An unfortunate reality of being a person of color is understanding that you are sometimes treated differently because of the color of your skin. In progressive towns, like Ann Arbor, where I grew up, it was never awkward for me to walk around downtown with my white boyfriend (or really anyone who didn’t share my skin color). But there were always subtle hints of racism in my life.
A boy in my high school economics class claimed that the reason why the government was primarily made up of white males was because that people of color and women simply never tried to get positions in government. A friend of mine told me that he didn’t like the black kids at my school because all of them were “ghetto”, but not me. I was “different.”
White friends of mine who had one or two other black friends threw around the N-word and said it was fine for them to say it because, “A black person who they were friends with said it was okay” or because it’s “just a word.” These were subtle things, things I had accepted most of my life. But when I came to college and became enlightened, everything was drastically different.
I learned about this idea of white privilege. According to an academic article from Mount Holyoke College, “White privilege is a set of advantages and/or immunities that white people benefit from on a daily basis beyond those common to all others. White privilege can exist without white people's conscious knowledge of its presence and it helps to maintain the racial hierarchy in this country.” James Baldwin, an influential African American writer, said, “Being White is never having to think about it.” It means that as a white person, people assume you’re late because of something that you personally did, not because you’re white and white people are consistently late. It means that people don’t usually cross the street out of fear when they see you walking. It means that you probably have more access to education in most situations. It means that your racial history will not be relegated to a month or simply not discussed at all.
Despite the fact that I know white privilege exists, that doesn’t always mean white people know it does. In reality, many white people deny its existence or don’t realize it’s there. People usually don’t want to acknowledge that they benefit from the oppression of others. I know I don’t feel warm and fuzzy inside knowing that I experience privilege because I am a heterosexual person and have heterosexual privilege, which only exists because there are non-heterosexual people who are oppressed. In the same sense, many white people who choose not to acknowledge white privilege tend to deflect it by saying that they had personal hardships, according to research at Stanford’s Graduate School of Business and a study published in the Journal of Experimental Social Psychology by L. Taylor Phillips and Brian S. Lowery. In addition to the fact that many white people claim that white privilege doesn’t exist, an article in The Huffington Post reported in July of 2015 that only 31 percent of surveyed white people actually believed that racism was considered to be a serious problem.
So how does this tie into compulsory racial and cultural courses? Well, college is about more than going to school and being able to get a job or go to graduate school afterward. The University also agrees with me, considering the fact that we have many different courses required within a specific framework, such as art classes. Everyone has to take these, even if you’re 100 percent sure of what you’d like to do when you graduate. There are also classes required such as those that fall under the umbrella of “Perspectives on a Diverse World,” according the EMU website. But there is no hard and fast course that is required for people to learn specifically about race and culture. Racism and white privilege exist even if we choose to deny it. Many students ignore racism and their privilege, not because they want to be racists, but because they have other things to do. I know I can’t reasonably participate in every social justice rally ever. I, like other students, am busy.

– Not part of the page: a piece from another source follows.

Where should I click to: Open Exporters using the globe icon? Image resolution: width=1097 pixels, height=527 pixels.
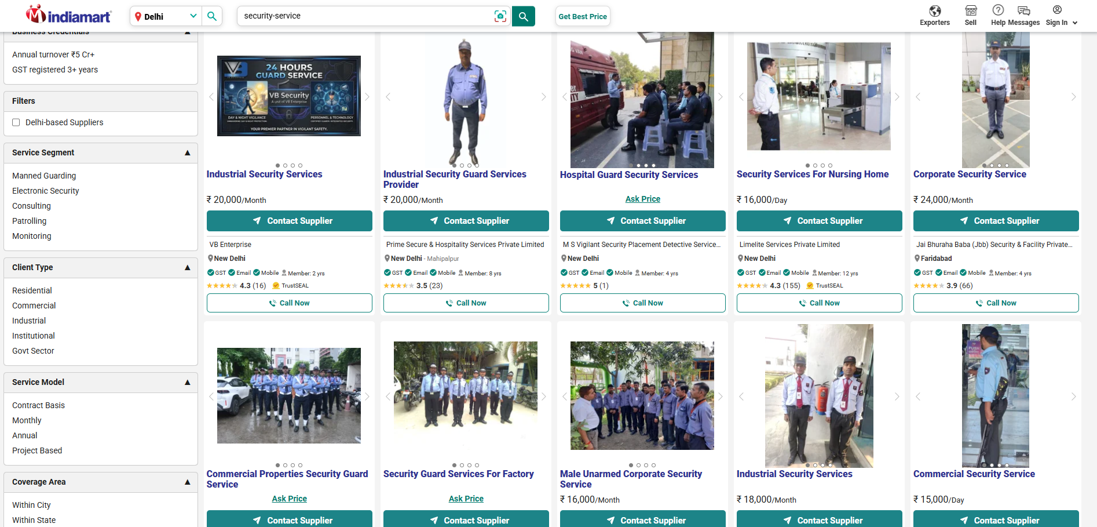(x=934, y=12)

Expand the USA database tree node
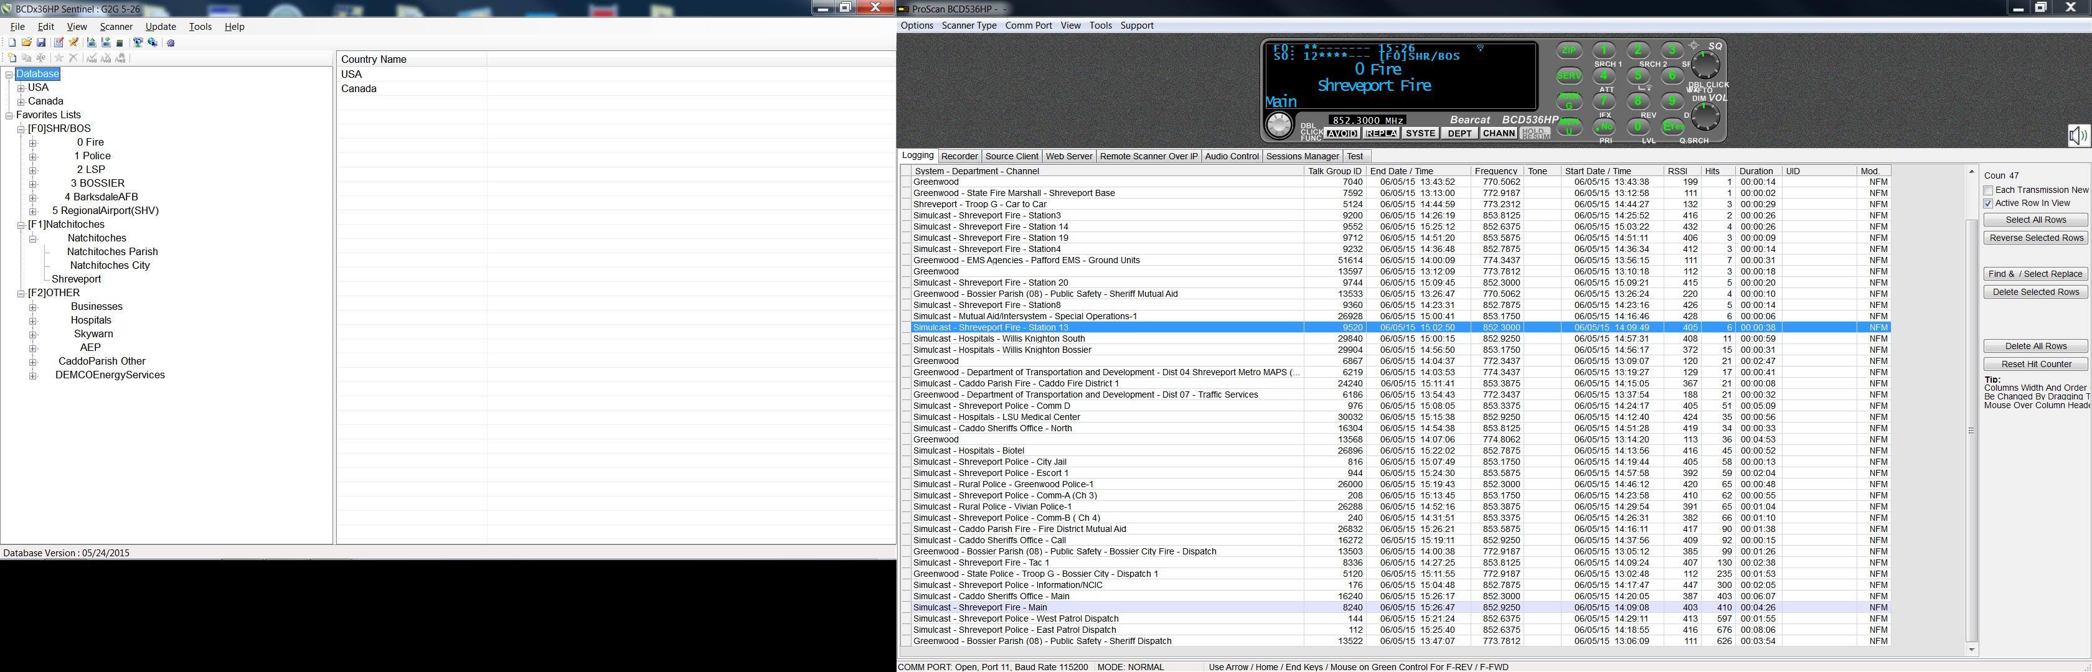pos(21,88)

The way we can teach racial and cultural tolerance and show its importance is by making a class compulsory. Every student should have to take a class like this. Every student should understand the racial and cultural tensions that exist in our country. Every student should learn formal definitions of white privilege early on, or at least before they graduate. Racism is a problem for a significant portion of the American population. A college degree is so valuable these days; this should not be a problem people can simply not face when they have a college degree.
It is good to learn about people who are different from yourself. It is good for people to acknowledge that their groups are either functioning to oppress someone or being oppressed themselves, even if they themselves are not actively being oppressive. It is good to understand that you can, and often should, change your actions to benefit others or do work that benefits your racial group. To make America the country it has pretended to be for over 200 years, it’s vital.